I leaned in to Renee, pointed to where Dietz sat with Heinrich near the hearth.

"Your boyfriend banish you?" I said.

"My boyfriend?" she said. "Fuck you."

"She bites," said Trubate. "But does she swallow?"

"Fuck you, too, Bobby. Mr. Hollywood."

"Fuck Hollywood," said Trubate. "I'm not Hollywood."

"Let me try again," I said to Renee. "I'm-"

"Please don't try again. I know who you are, and this isn't some fucking singles retreat."

"Renee is muy sensitivo," said Trubate. "She knows guys like to hit on her because they think she's easy and they figure they're saints for doing it. And they can't help but wonder what it's like to ball a hot gimp. Hell, I wonder."

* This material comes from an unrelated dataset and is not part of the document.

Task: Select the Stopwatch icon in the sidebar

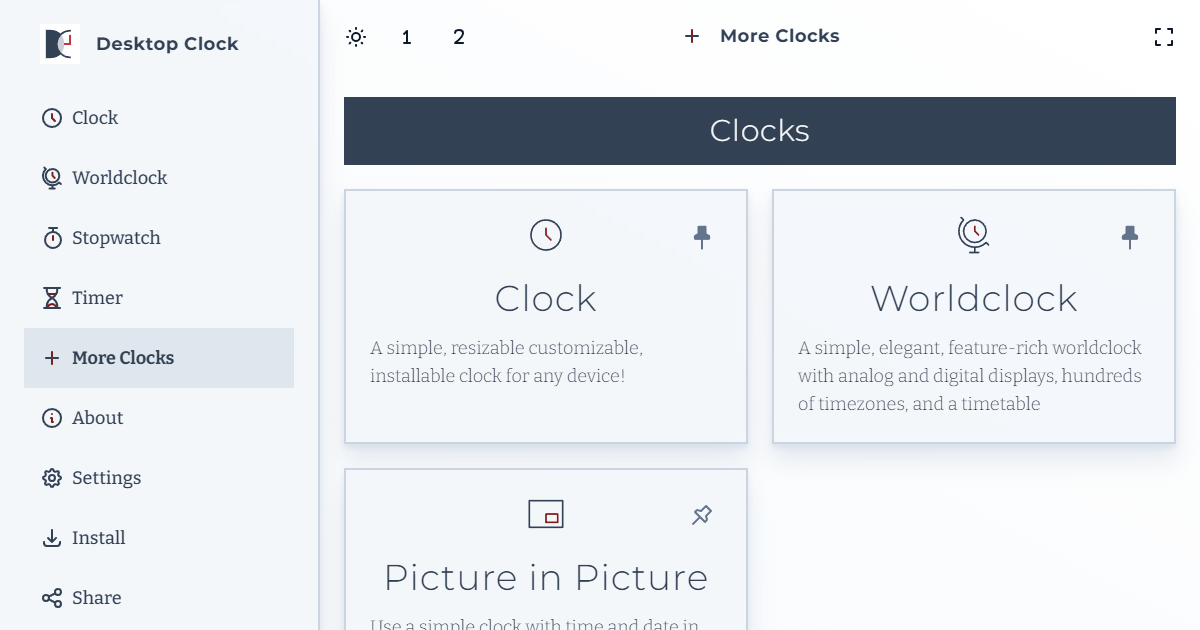Action: pos(52,237)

"You've really got me all figured out, Bob," said Renee. "I'm so lucky to have a spokesman like you. Explaining my predicament can be so exhausting."

"See, she's touchy," said Trubate.

"She's right," I said.

"She's about to puke," said Renee, rolled off with her stew bowl in her lap. We watched her bump a nearby table, swivel, swear.

"They don't want your pity," said DaShawn. "They want ramps."

"She wants tunnels," said Trubate. "Wet warm ones."

"What?"

"Let's just say she's leased some serious property on the Island of Lesbos."

"Renee's gay," said DaShawn.

"Go ahead, use the clinical term," said Trubate.

"What's it to you?" I said.

"Oh, it's a lot to me," said Trubate. "What, are you some kind of tolerance cop? Look, guys want to fuck each other, that's cool with me. That's the Socratic Method, for God's sake. But chick on chick? I find that exclusionary."

"Exclusionary of you."

"Dude, obvo."

"DaShawn," I said, "where are you from?"

The lance corporal looked up.

"The Ramapo Mountains."

"Is that how they dress up there?"

"This is a replica of the uniform worn by Hessian mercenaries during your colonial war."

"My war?"

"I don't think the Founding Fathers had my kind in mind when they penned their immortal words of liberty. We descend from a mixed breed of runaway slaves, Indians, and Hessian deserters. All enemies of your glorious republic."

"I don't remember signing anything," I said.

"He's the only Jackson White that ever went to college," said Trubate. "The rest of them live in little shit shacks with broken antennas on top."

"I'm not white and my name's not Jackson," said DaShawn. "They're cable-ready up there now."

"What brought you to the Center?" I said.